Исходный фрагмент
####
Повторения, приписки, восклицания и намеки с ужимками нередко придают болезненный, почти патологический тон этим излияниям. Их поток не прекращается даже в самые знаменательные дни его жизни, в 1880 году, когда в Москве, на Пушкинских {294} торжествах, он произносит речь, вызвавшую бурные овации и сделавшуюся чуть ли не программой для целого поколения поздних славянофилов и почвенников. Именно в Москве выразил он свои заветные надежды о миссии России:
"Да, назначение русского человека есть бесспорно всеевропейское и всемирное. Стать настоящим русским, стать вполне русским... значит только стать братом всех людей, всечеловеком... Это значит: внести примирение в европейские противоречия, указать исход европейской тоске в своей русской душе, всечеловеческой и всесоединяющей... и в конце концов, может быть, изречь окончательное слово великой общей гармонии, братского окончательного согласия всех племен по Христову Евангельскому закону".
####
Условие задания
Выведите целиком фрагмент о речи на Пушкинских торжествах, дословно и без каких-либо изменений.

Выдержка из данных
####
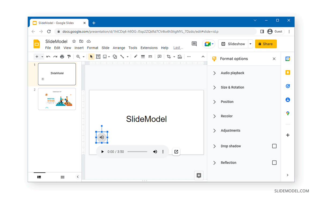Mute the audio in the playback bar
The width and height of the screenshot is (322, 199).
[155, 152]
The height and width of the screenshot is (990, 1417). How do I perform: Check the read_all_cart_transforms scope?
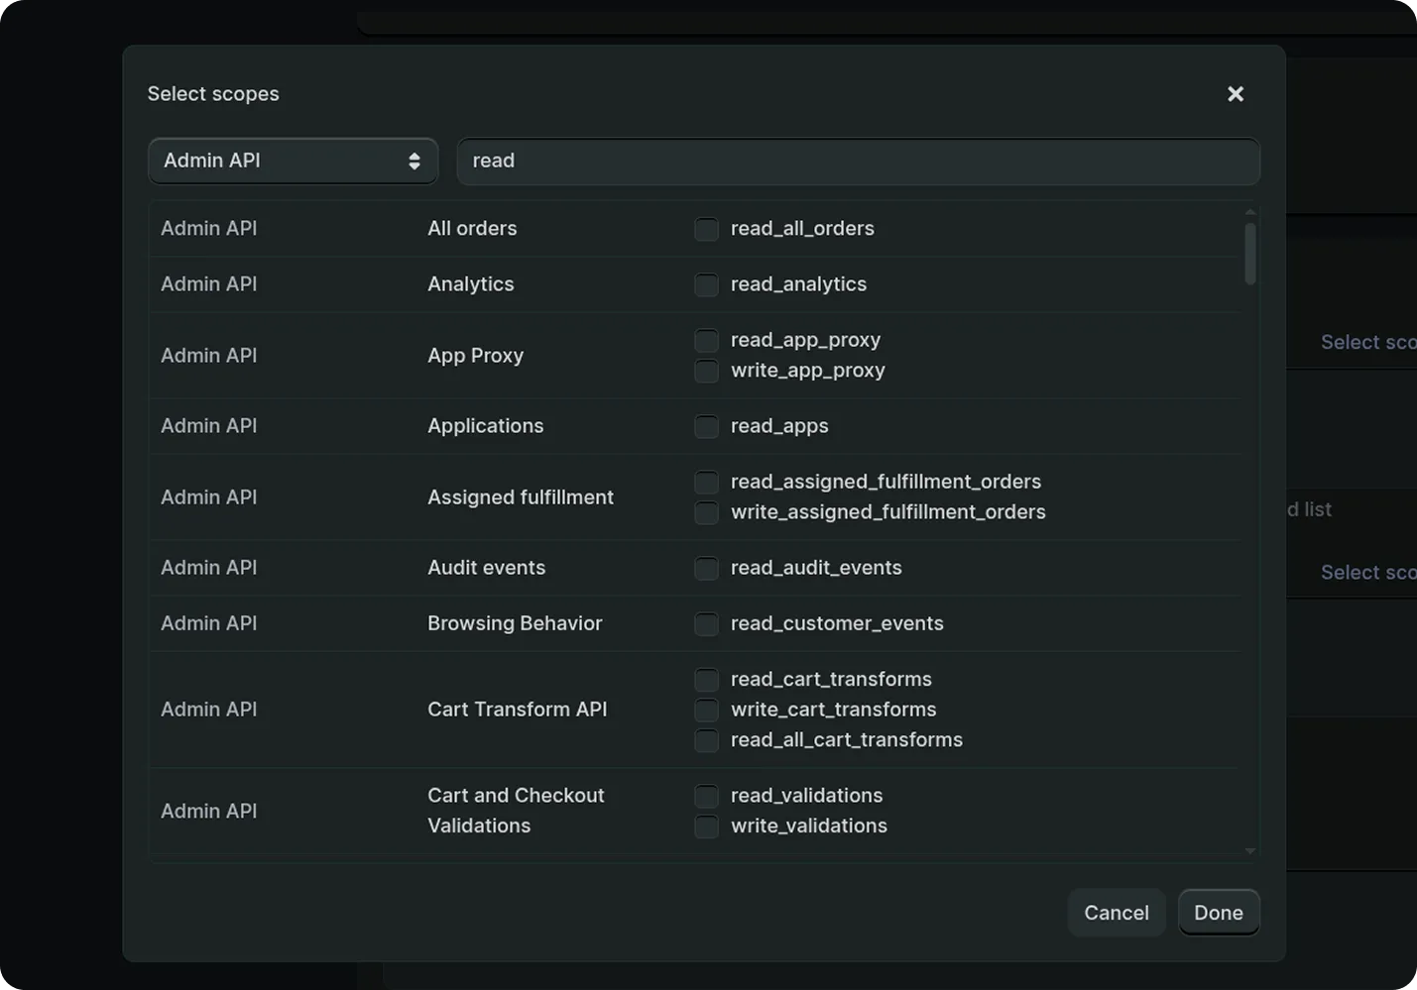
####
Решение задания
Повторения, приписки, восклицания и намеки с ужимками нередко придают болезненный, почти патологический тон этим излияниям. Их поток не прекращается даже в самые знаменательные дни его жизни, в 1880 году, когда в Москве, на Пушкинских {294} торжествах, он произносит речь, вызвавшую бурные овации и сделавшуюся чуть ли не программой для целого поколения поздних славянофилов и почвенников. Именно в Москве выразил он свои заветные надежды о миссии России:
"Да, назначение русского человека есть бесспорно всеевропейское и всемирное. Стать настоящим русским, стать вполне русским... значит только стать братом всех людей, всечеловеком... Это значит: внести примирение в европейские противоречия, указать исход европейской тоске в своей русской душе, всечеловеческой и всесоединяющей... и в конце концов, может быть, изречь окончательное слово великой общей гармонии, братского окончательного согласия всех племен по Христову Евангельскому закону".